For all the understandable attention devoted to removing the Confederate flag from the South Carolina statehouse grounds, a civil rights struggle with far more practical consequences is playing out one state away. In a trial that just began in a federal courthouse in North Carolina last week, lawyers for the Justice Department and civil rights organizations are challenging a state law that limited the days for early voting, ended same-day registration and barred voters who turned up at the wrong precinct. The case presents the stark question: 50 years after its passage, does the Voting Rights Act retain any teeth? Two years ago in Shelby County v. Holder, the Supreme Court gutted a central aspect of the law, the “pre-clearance” provision requiring nine states and political subdivisions, mostly in the South, to submit proposed changes in voting procedures for federal approval.
“Our country has changed,” Chief Justice John G. Roberts Jr. wrote for the five-justice majority. In any event, he noted, another key provision of the law remained intact. “Our decision,” Roberts wrote, “in no way affects the permanent, nationwide ban on racial discrimination in voting found in Section 2.

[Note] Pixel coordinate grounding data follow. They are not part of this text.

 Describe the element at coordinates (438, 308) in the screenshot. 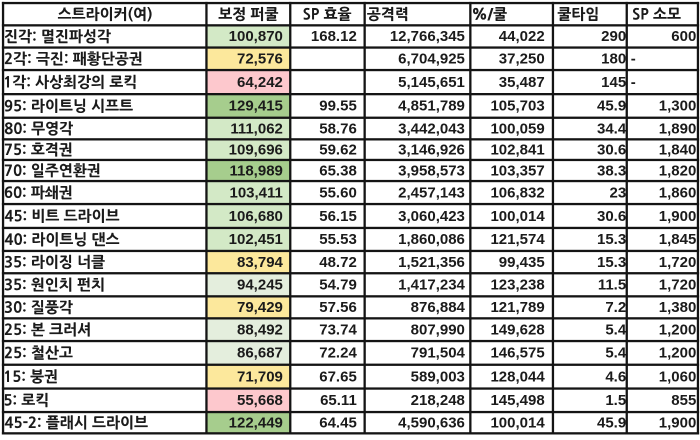

I see `svg-text: 876,884` at that location.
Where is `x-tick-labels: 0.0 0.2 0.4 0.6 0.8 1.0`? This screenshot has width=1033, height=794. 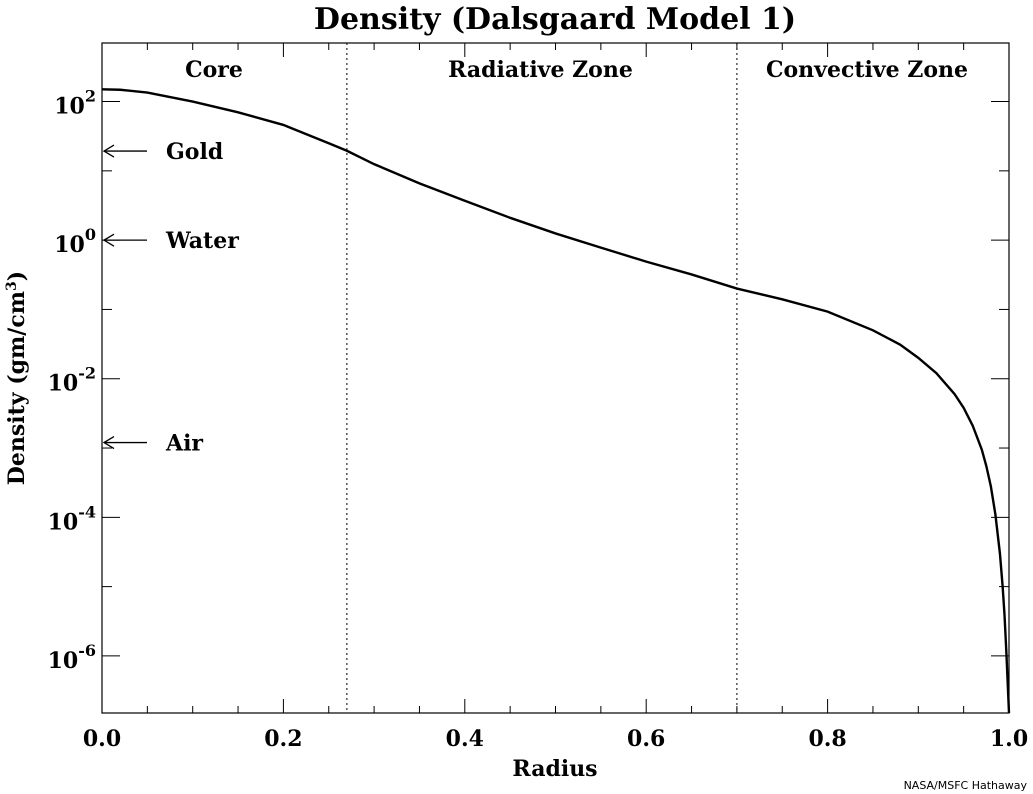 x-tick-labels: 0.0 0.2 0.4 0.6 0.8 1.0 is located at coordinates (556, 739).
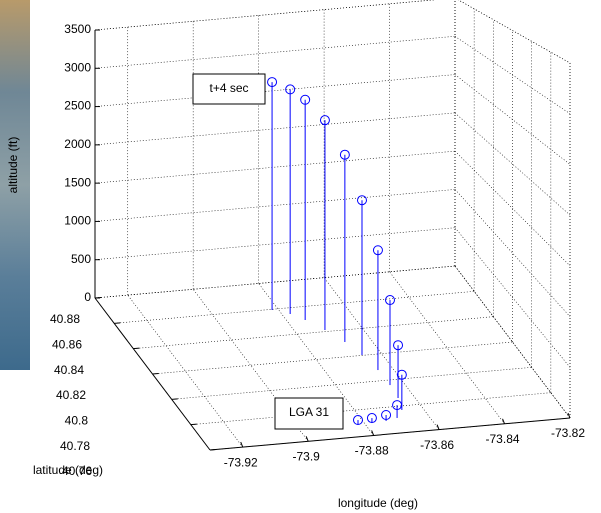 Image resolution: width=601 pixels, height=513 pixels. Describe the element at coordinates (378, 503) in the screenshot. I see `x-axis-label: longitude (deg)` at that location.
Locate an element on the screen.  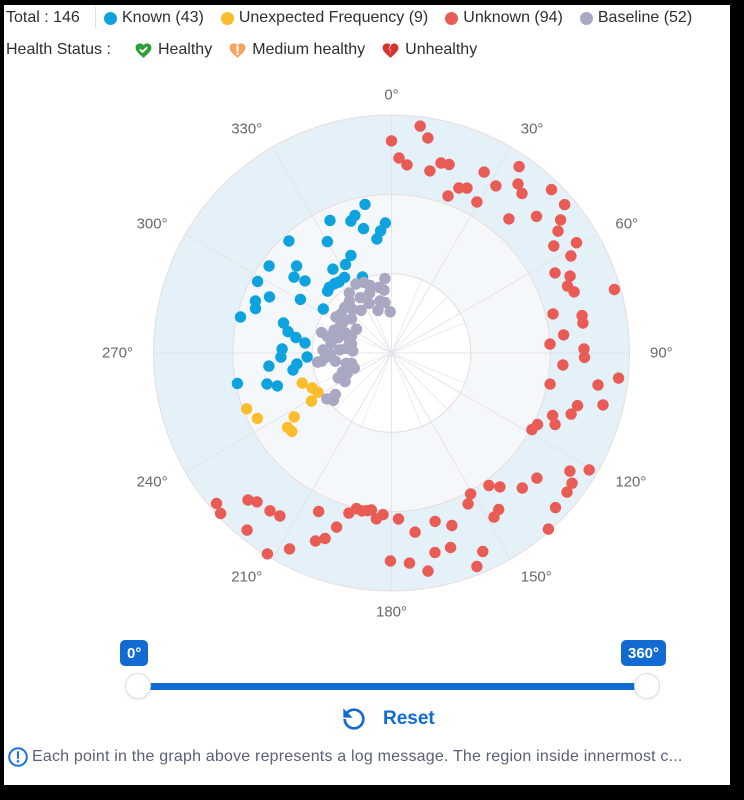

”The North Carolina case tests the effectiveness of Section 2 in an age when voting discrimination does not take the ugly, obvious form of literacy tests or poll taxes. Rather, it involves “second-generation barriers,” such as racial gerrymandering to dilute African American votes. And, increasingly, provisions such as those in North Carolina, including photo ID requirements (the state eased its voter ID rules, so that part of the dispute is postponed).